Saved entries
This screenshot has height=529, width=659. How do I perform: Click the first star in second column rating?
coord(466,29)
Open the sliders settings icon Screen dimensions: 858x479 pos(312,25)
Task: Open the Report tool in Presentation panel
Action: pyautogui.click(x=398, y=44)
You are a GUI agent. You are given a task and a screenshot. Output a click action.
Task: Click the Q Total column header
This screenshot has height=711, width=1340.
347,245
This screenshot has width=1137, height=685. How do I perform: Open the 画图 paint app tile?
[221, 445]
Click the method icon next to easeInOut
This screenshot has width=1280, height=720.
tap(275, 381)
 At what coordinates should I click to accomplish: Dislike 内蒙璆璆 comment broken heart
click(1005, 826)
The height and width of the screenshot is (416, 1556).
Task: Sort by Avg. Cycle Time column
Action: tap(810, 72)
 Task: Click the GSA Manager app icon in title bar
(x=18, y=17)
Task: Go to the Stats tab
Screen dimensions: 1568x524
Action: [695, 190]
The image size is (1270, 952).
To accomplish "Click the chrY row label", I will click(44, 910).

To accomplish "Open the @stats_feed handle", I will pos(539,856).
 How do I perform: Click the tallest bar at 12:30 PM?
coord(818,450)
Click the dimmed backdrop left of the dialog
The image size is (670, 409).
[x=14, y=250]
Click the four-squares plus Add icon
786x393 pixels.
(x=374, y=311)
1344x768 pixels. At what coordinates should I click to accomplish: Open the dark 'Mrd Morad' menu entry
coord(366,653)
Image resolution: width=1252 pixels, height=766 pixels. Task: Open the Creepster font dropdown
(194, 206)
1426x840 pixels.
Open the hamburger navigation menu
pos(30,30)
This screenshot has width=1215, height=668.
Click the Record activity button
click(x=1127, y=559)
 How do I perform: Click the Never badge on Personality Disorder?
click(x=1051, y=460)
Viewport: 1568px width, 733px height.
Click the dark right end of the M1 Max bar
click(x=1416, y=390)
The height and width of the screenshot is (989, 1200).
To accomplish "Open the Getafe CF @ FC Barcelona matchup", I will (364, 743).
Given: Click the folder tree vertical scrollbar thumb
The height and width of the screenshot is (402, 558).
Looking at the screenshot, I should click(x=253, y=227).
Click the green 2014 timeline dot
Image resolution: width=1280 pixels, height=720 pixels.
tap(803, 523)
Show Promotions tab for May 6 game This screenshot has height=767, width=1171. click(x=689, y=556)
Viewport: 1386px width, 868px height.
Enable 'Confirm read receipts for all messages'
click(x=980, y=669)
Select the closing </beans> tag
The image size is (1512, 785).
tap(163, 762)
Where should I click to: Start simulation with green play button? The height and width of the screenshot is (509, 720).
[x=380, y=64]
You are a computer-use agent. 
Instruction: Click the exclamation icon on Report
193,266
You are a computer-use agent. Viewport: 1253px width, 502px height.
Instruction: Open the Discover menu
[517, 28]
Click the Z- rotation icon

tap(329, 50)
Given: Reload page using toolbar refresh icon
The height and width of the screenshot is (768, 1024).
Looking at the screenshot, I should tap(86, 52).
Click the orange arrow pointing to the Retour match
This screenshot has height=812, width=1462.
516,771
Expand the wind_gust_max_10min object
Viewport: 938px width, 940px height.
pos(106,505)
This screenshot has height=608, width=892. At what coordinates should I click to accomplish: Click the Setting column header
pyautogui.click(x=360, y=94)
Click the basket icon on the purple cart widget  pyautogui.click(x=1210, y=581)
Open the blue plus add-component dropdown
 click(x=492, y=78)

YOUR ASSIGNMENT: Recopy all of the records verbatim.

OUTPUT FOR THIS EXERCISE:
This screenshot has height=529, width=659. How do I perform: Click the first star in second column rating?
coord(466,29)
Open the sliders settings icon Screen dimensions: 858x479 pos(312,25)
Task: Open the Report tool in Presentation panel
Action: pyautogui.click(x=398, y=44)
You are a GUI agent. You are given a task and a screenshot. Output a click action.
Task: Click the Q Total column header
This screenshot has height=711, width=1340.
347,245
This screenshot has width=1137, height=685. How do I perform: Open the 画图 paint app tile?
[221, 445]
Click the method icon next to easeInOut
This screenshot has width=1280, height=720.
tap(275, 381)
 At what coordinates should I click to accomplish: Dislike 内蒙璆璆 comment broken heart
click(1005, 826)
The height and width of the screenshot is (416, 1556).
Task: Sort by Avg. Cycle Time column
Action: tap(810, 72)
 Task: Click the GSA Manager app icon in title bar
(x=18, y=17)
Task: Go to the Stats tab
Screen dimensions: 1568x524
Action: [695, 190]
The image size is (1270, 952).
To accomplish "Click the chrY row label", I will click(44, 910).

To accomplish "Open the @stats_feed handle", I will pos(539,856).
 How do I perform: Click the tallest bar at 12:30 PM?
coord(818,450)
Click the dimmed backdrop left of the dialog
The image size is (670, 409).
[x=14, y=250]
Click the four-squares plus Add icon
786x393 pixels.
(x=374, y=311)
1344x768 pixels. At what coordinates should I click to accomplish: Open the dark 'Mrd Morad' menu entry
coord(366,653)
Image resolution: width=1252 pixels, height=766 pixels. Task: Open the Creepster font dropdown
(194, 206)
1426x840 pixels.
Open the hamburger navigation menu
pos(30,30)
This screenshot has width=1215, height=668.
Click the Record activity button
click(x=1127, y=559)
 How do I perform: Click the Never badge on Personality Disorder?
click(x=1051, y=460)
Viewport: 1568px width, 733px height.
Click the dark right end of the M1 Max bar
click(x=1416, y=390)
The height and width of the screenshot is (989, 1200).
To accomplish "Open the Getafe CF @ FC Barcelona matchup", I will (364, 743).
Given: Click the folder tree vertical scrollbar thumb
The height and width of the screenshot is (402, 558).
Looking at the screenshot, I should click(x=253, y=227).
Click the green 2014 timeline dot
Image resolution: width=1280 pixels, height=720 pixels.
tap(803, 523)
Show Promotions tab for May 6 game This screenshot has height=767, width=1171. click(x=689, y=556)
Viewport: 1386px width, 868px height.
Enable 'Confirm read receipts for all messages'
click(x=980, y=669)
Select the closing </beans> tag
The image size is (1512, 785).
tap(163, 762)
Where should I click to: Start simulation with green play button? The height and width of the screenshot is (509, 720).
[x=380, y=64]
You are a computer-use agent. 
Instruction: Click the exclamation icon on Report
193,266
You are a computer-use agent. Viewport: 1253px width, 502px height.
Instruction: Open the Discover menu
[517, 28]
Click the Z- rotation icon

tap(329, 50)
Given: Reload page using toolbar refresh icon
The height and width of the screenshot is (768, 1024).
Looking at the screenshot, I should tap(86, 52).
Click the orange arrow pointing to the Retour match
This screenshot has height=812, width=1462.
516,771
Expand the wind_gust_max_10min object
Viewport: 938px width, 940px height.
pos(106,505)
This screenshot has height=608, width=892. At what coordinates should I click to accomplish: Click the Setting column header
pyautogui.click(x=360, y=94)
Click the basket icon on the purple cart widget  pyautogui.click(x=1210, y=581)
Open the blue plus add-component dropdown
 click(x=492, y=78)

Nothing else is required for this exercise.